──────── QUELLAUSZUG ────────

Verständigung über die Grenze hinweg

Ein pakistanischer Außenamtssprecher wies den Vorwurf zurück, dass es die zunehmende Pro-Taliban-Agitation und entsprechende Spendenaufrufe durch Kleriker ohne die inoffizielle Unterstützung durch den pakistanischen Staat nicht gäbe. "Diese Anschuldigungen entbehren jeder Grundlage. Nichts dergleichen geschieht", so Zahid Hafeez Chuadhary zur DW.

Die Regierung in Islamabad mag offiziell auf Distanz zu den selbsterklärten Gotteskriegern gehen, in der Praxis aber stellt sie sich auf die Notwendigkeit der Verständigung mit ihnen ein. Vor mehreren Tagen hatten Taliban die afghanische Grenzstadt Spin Boldak in der Provinz Kandahar unter ihre Kontrolle gebracht. Rund 900 Lkws passieren hier täglich die afghanisch-pakistanische Grenze in beiden Richtungen.

──────── BEREITGESTELLTE ANGABEN ────────

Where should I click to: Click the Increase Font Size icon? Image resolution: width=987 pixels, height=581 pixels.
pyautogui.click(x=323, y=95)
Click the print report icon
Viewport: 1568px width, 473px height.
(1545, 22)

────────

| ZU ERLEDIGEN |
(1) Was sagt der Text über Pakistan und die Taliban zu diesen Punkten?
(a) Wie heißt der pakistanische Außenamtssprecher, der den Vorwurf zurückwies?
(b) In welcher Provinz liegt die Grenzstadt Spin Boldak?
(c) Wie viele Lkws passieren dort täglich die Grenze?
(2) Wie könnte der Text über Pakistan und die Taliban nach seinem letzten Satz weitergehen? Schreib die nächsten Sätze.

| ALS ANTWORT |
(1)
(a) Zahid Hafeez Chuadhary
(b) In der Provinz Kandahar
(c) Rund 900 Lkws, in beiden Richtungen

(2)
Pakistanische Sicherheitskräfte und Menschenansammlungen an der Grenze zu Afghanistan nach einem Taliban-Vorstoß Bild: Asghar Achakzai/AFP/Getty Images

Nach der Übernahme von Spin Boldak durch die Taliban hatte Pakistan den Grenzübergang zunächst geschlossen. Nach Verhandlungen pakistanischer Behörden mit dem lokalen afghanischen Taliban-Kommandeur sei er für Pendler allerdings wieder geöffnet worden, zitieren Nachrichtenagenturen den Verwaltungschef von Chaman, der Nachbarstadt auf pakistanischer Seite.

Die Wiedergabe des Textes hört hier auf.